Consider Judge Desanka Lopičić, who, on January 27, 2020, was appointed by a majority of four votes (including her own) and held the unconstitutional, fabricated position of “acting president” of the Constitutional Court for ten months. This appointment occurred solely because she could not lawfully serve a second term as the Court’s president. It was evident that securing a judge aligned with the interests of the ruling party (DPS) was crucial in an election year. When this situation was eventually declared unconstitutional under pressure from the European Commission, several NGOs, including ours, demanded accountability and lustration of judges who facilitated this unconstitutional state, including Desanka Lopičić and Budimir Šćepanović.
In conclusion, Human Rights Action (HRA) firmly asserts that the Constitutional Court erred in allowing Judge Đuranović to vote on her own case in June, a decision that directly impacted the continuation of her judicial function. The principle *Nemo iudex in causa sua* is a cornerstone of legal integrity and must be upheld in Montenegro. Had this principle been respected, and Judge Đuranović recused herself from the decision regarding her function’s termination in December, the vote would have resulted in a 3:2 split, preventing any resolution. In such a scenario, Parliament should have been informed and allowed to determine the termination of her function as in previous cases. Without this procedural safeguard, Constitutional Court judges could theoretically remain in office indefinitely, potentially for life.
However, since Judge Đuranović was not excluded from the process, the Constitutional Court formally adopted a decision by the required majority not to notify Parliament. Consequently, Parliament’s subsequent decision to terminate Judge Đuranović’s function was made without a formal ruling from the Constitutional Court, contradicting both the majority position of the Court in June and the stipulations of the Constitution (Article 154, paragraph 3) and the Law on the Constitutional Court (Article 7).
It is critical to note that the Court’s majority stance in June was influenced by the votes of three judges whose own functions were also in question. While the decision pertained only to Đuranović, both Lopičić and Šćepanović—judges whose mandates should have been terminated by that time—also participated in the vote. This circumstance undermines the integrity of the process and emphasizes the urgent need to address systemic issues within Montenegro’s Constitutional Court.
This error must not be repeated. The Constitutional Court should refrain from allowing judges, whose functions are under consideration, to vote on their own cases. If a necessary majority for a decision cannot be attained, it falls to Parliament or the President of Montenegro to determine whether to initiate the process for appointing new judges.
HRA calls for the session of the Constitutional Court on December 25, where the issue of judges’ function termination will be addressed, to be open to the public, in accordance with Article 7, paragraph 2, and Article 29 of the Rules of Procedure.

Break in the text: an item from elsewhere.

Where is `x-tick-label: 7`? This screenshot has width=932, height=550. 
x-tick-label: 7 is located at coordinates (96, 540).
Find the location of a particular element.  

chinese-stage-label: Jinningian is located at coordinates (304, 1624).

Furthermore, HRA highlights that the Constitutional Court can organize a special public hearing (as per Article 45 of the Law on the Constitutional Court) to discuss when a Constitutional Court judge’s function should conclude, in the presence of distinguished legal experts and professors of labor and constitutional law. This topic has consistently generated divided opinions among the judges of the Constitutional Court. (HRA has already provided the opinions of Professors Zoran Ivošević and Vesna Rakić-Vodinelić on this matter.)

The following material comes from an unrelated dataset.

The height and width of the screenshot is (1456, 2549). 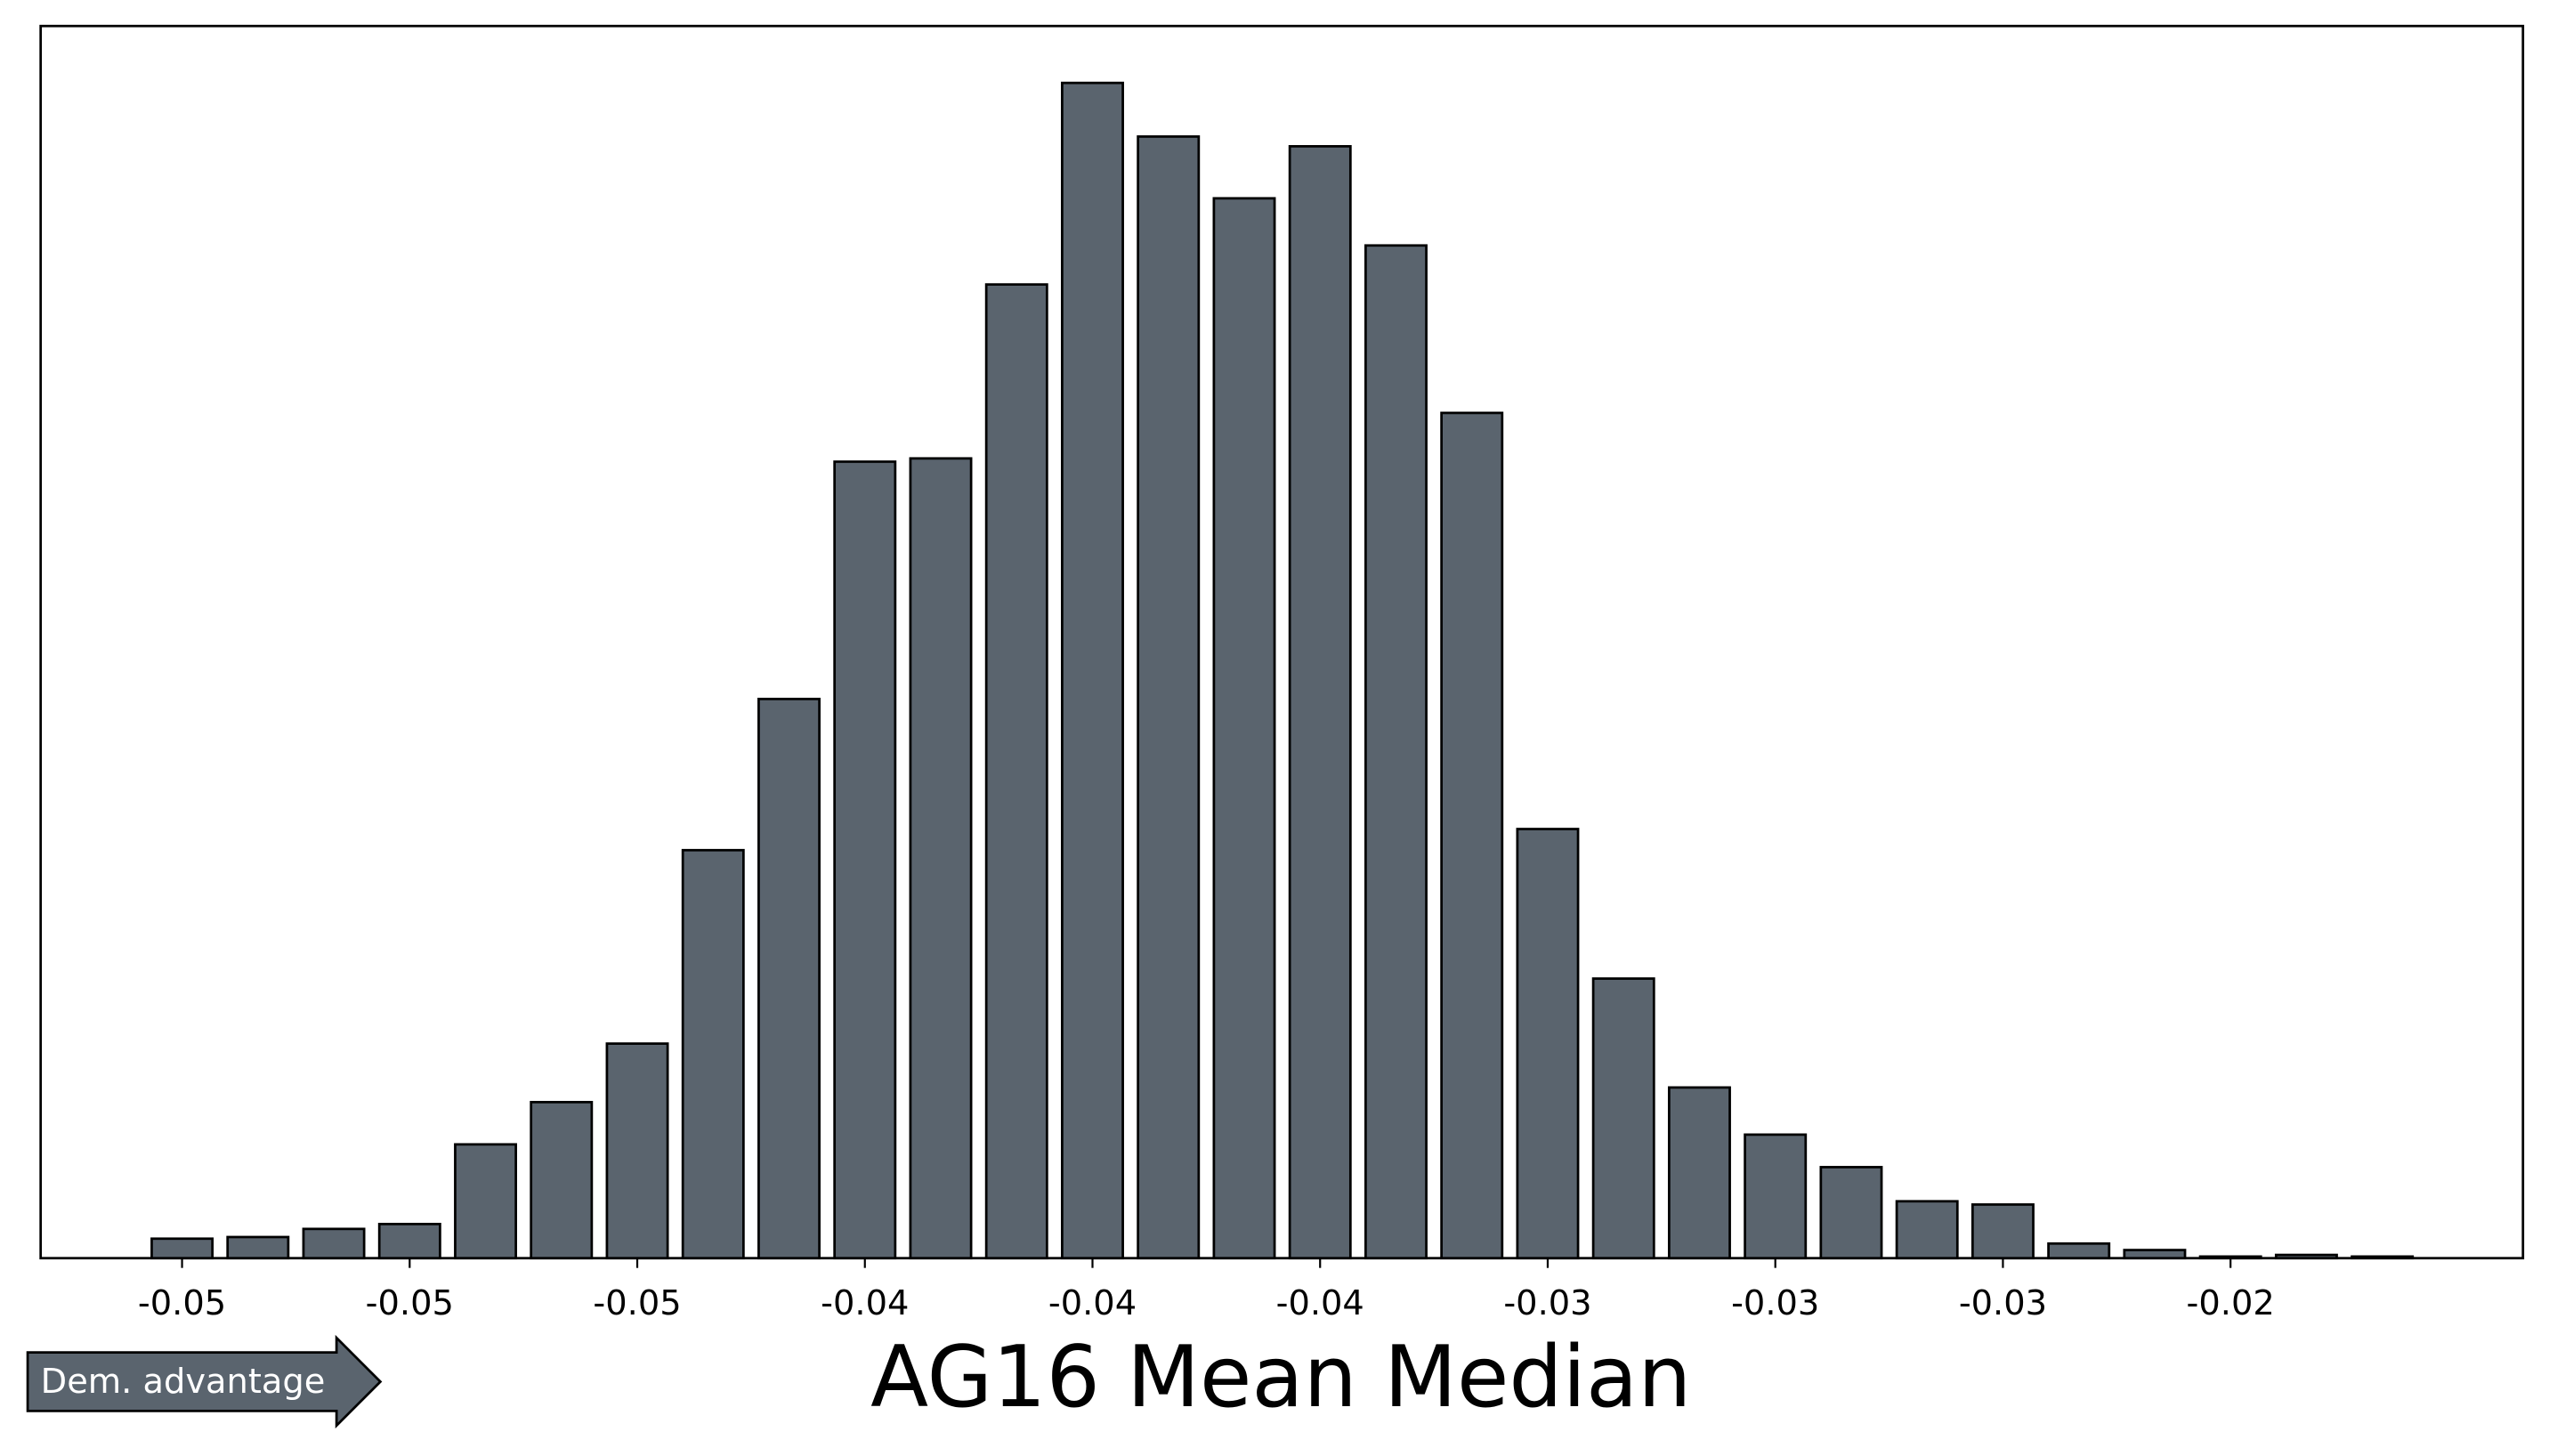 What do you see at coordinates (1280, 1378) in the screenshot?
I see `x-axis-label: AG16 Mean Median` at bounding box center [1280, 1378].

HRA believes that during the upcoming constitutional amendments, which aim to exclude the Minister of Justice from the Judicial Council, consideration should be given to establishing a legal framework that governs the termination of functions for Constitutional Court judges, regular judges, and prosecutors. This framework must ensure legal certainty and uphold the principle of judicial stability, so that it does not become subject to frequent legislative changes, as has been the case until now.